Mientras el resto de España se empantana en el debate sobre el problema catalán o en las especulaciones sobre la carrera universitaria de Cristina Cifuentes, en la Comunitat Valenciana se está desarrollando una operación de altísimo calado político y social, que apenas tiene repercusión a nivel nacional. Por extraño que parezca, en los grandes medios de comunicación estatales resulta prácticamente imposible encontrar una referencia dedicada al proceso de reversión de la sanidad privada que está impulsando la actual Generalitat, que ha tenido su primer capítulo en la comarca valenciana de la Ribera y que tendrá su continuidad en la Marina Alta. Sorprende que una iniciativa de esta envergadura se pierda en medio del relato de las hazañas de Puigdemont o del seguimiento pormenorizado de las habilidades falsificadoras de un puñado de doctos catedráticos madrileños. A la vista de este clamoroso silencio informativo, habrá que aceptar que esta autonomía sigue condenada a vivir en la más ignorada de las periferias.

El Consell del Botànic se ha colocado en la primera línea del frente y ha decidido jugar a fondo una partida cuyos resultados serán examinados con lupa por el resto de los gobiernos autonómicos del país. La decisión de devolver a la gestión pública áreas sanitarias privatizadas durante la etapa del Partido Popular es un paso muy arriesgado, que sitúa a la Comunitat Valenciana bajo el foco nacional, ya que su éxito o su fracaso marcarán un estratégico precedente. Si el proyecto de la Generalitat funciona bien, otras autonomías podrían decidirse a seguir el mismo camino, devolviendo a la Administración pública hospitales y servicios sanitarios que fueron cedidos por las diferentes administraciones populares a grupos empresariales privados. Si el gobierno valenciano se estrella en esta aventura, está línea de acción política se dará por agotada y deberemos prepararnos para escuchar el consabido gorigori sobre los desastres de la gestión pública y sobre las bondades de la iniciativa privada.

Una batalla de ámbito nacional se está jugando en este territorio autonómico. El Botànic le está bajando la persiana a un negocio que cada año mueve millones de euros; la sanidad privada es un sector muy poderoso y con gran capacidad de influencia, que no dará por perdida esta guerra sin oponer resistencia. Al margen de los conflictos jurídicos o económicos que pueda producir este procedimiento, hay que tener muy claro que la gestión de las áreas sanitarias recuperadas por el Consell será fiscalizada al milímetro y que cualquier fallo o cualquier disfunción se magnificarán hasta donde falta para poner en tela de juicio la viabilidad del modelo público.

● **Instrucciones**
Escribe la continuación del artículo sobre la reversión de la sanidad privada en la Comunitat Valenciana, empezando justo después de su última frase.

● **Datos proporcionados**
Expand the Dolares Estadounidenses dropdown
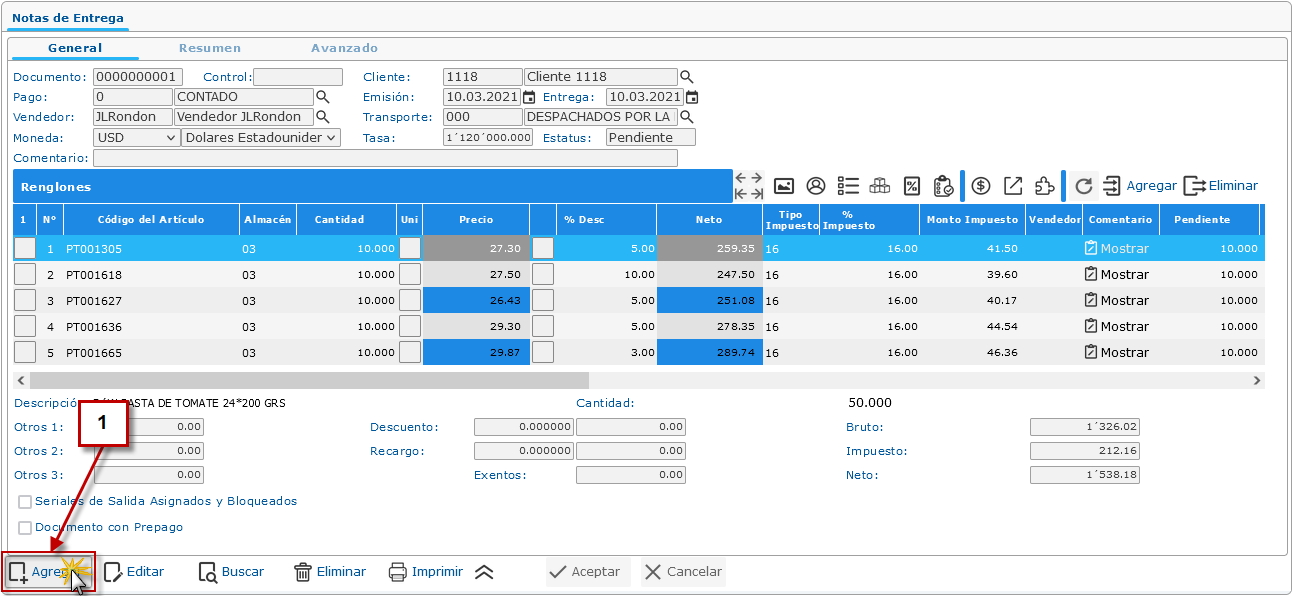Screen dimensions: 1293x596 tap(261, 137)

● **Espacio de respuesta**
Aunque cada día surgen nuevas voces interesadas en vender la reversión sanitaria como una especie de colectivización bolchevique, lo único cierto es que este proceso es el fruto de la voluntad popular, expresada democráticamente en las pasadas elecciones. Los valencianos decidieron poner el gobierno de la Comunitat en manos de unos partidos de izquierdas en cuyos programas figuraba como un tema central la convicción de que la sanidad debe ser siempre un servicio público. Las áreas sanitarias privatizadas, con un muy escaso control institucional y con unos sistemas de funcionamiento más que discutibles (el fuerte malestar de los usuarios de la Marina Alta así lo certifica), formaban parte de esa gigantesca herencia de desaguisados que nos legaron los veinte años del PP. El gobierno del Botànic se ha limitado a cumplir sus compromisos y a poner en marcha los mecanismos necesarios para corregir una situación que miles de ciudadanos consideraban una anomalía insostenible.

Nadie debería escandalizarse por algo tan normal como es el hecho de que unos partidos cumplan su programa electoral. Los que afirman en tono de indignación que la reversión de la sanidad valenciana es una medida cargada de ideología son los mismos que intentan convencernos de que todos los políticos son iguales, de que un gobierno debe ser algo parecido a una gestoría o de que un hospital puede ser gestionado con los mismos criterios de rentabilidad económica que una fábrica de embutidos.